System applications gain their permissions without user interaction because they have been signed with the same key as the platform.
android:sharedUserId="android.uid.system" - can be used in manifest
In my case I have no access to the platform keys because the rom is stock from big Sam Api 27+. This bring me to my issue. How to proceed?
Would disabling signature verification give my service the permissions required? Another solution would be to unpack the rom with its .images and unsign and resign each app inside system with my own but this is a very clumsy solution because I'm not sure what is being signed when the AOSP modified rom is created.
Device is rootable but only to allow modifications not as an end goal, that would defeat the purpose.
I'm looking for pointers, where to dive in. Perhaps somebody came across this problem once.
/// Removing dm-verity did not work.
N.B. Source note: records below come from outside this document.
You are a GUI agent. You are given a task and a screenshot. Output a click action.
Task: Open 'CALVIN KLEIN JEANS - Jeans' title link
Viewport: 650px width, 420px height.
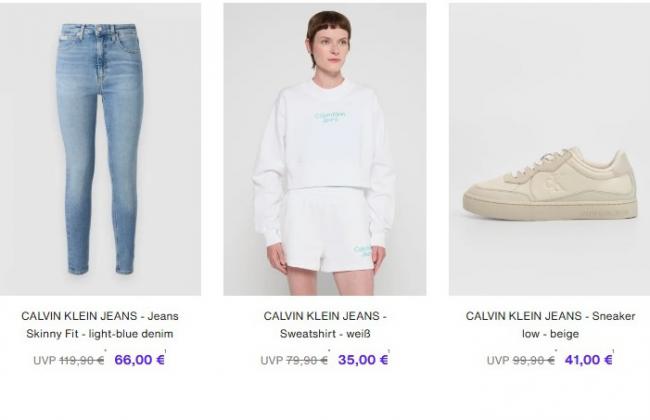point(100,316)
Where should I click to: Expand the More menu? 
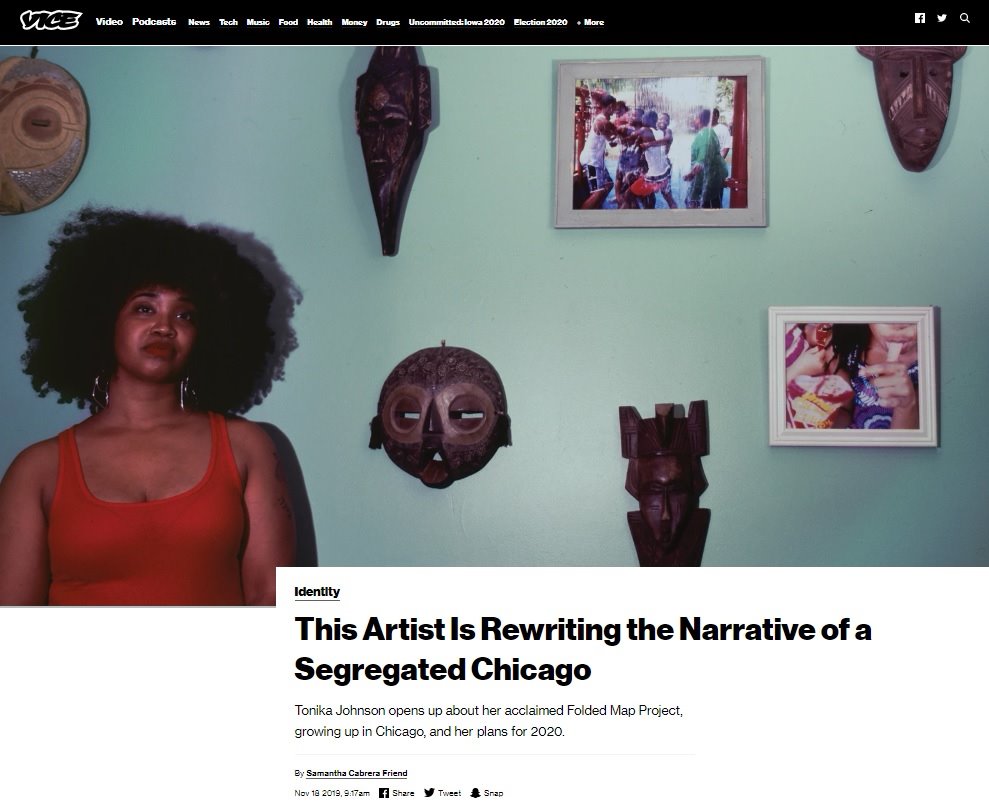click(x=590, y=22)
It was a silly attempt considering this verification only checks if the system's integrity has changed. Re-signing every apk inside /system/app/ did not work. It made my android unable to boot. Most likely cause is that some other files signature I haven't changed.
The solution lies in modifying the signature verification method inside the services.jar
The services.jar have a PackageManagerService.smali with a CompareSignature method.
.method static compareSignatures
.locals 7
const/4 v0, 0x0
return v0
.end method
Upon modifying this method and repacking it back to my device, I created an application to test and it was granted the permissions above. The most important feature to this is the system permissions that I have access now. All the features that have the "Not for use by third-party applications." from here https://android.izzysoft.de/applists/perms
This is the only method I have found to be working so far without rooting. My test device was a Samsung Galaxy S4 5.0.1 I do not know if it works on newer devices.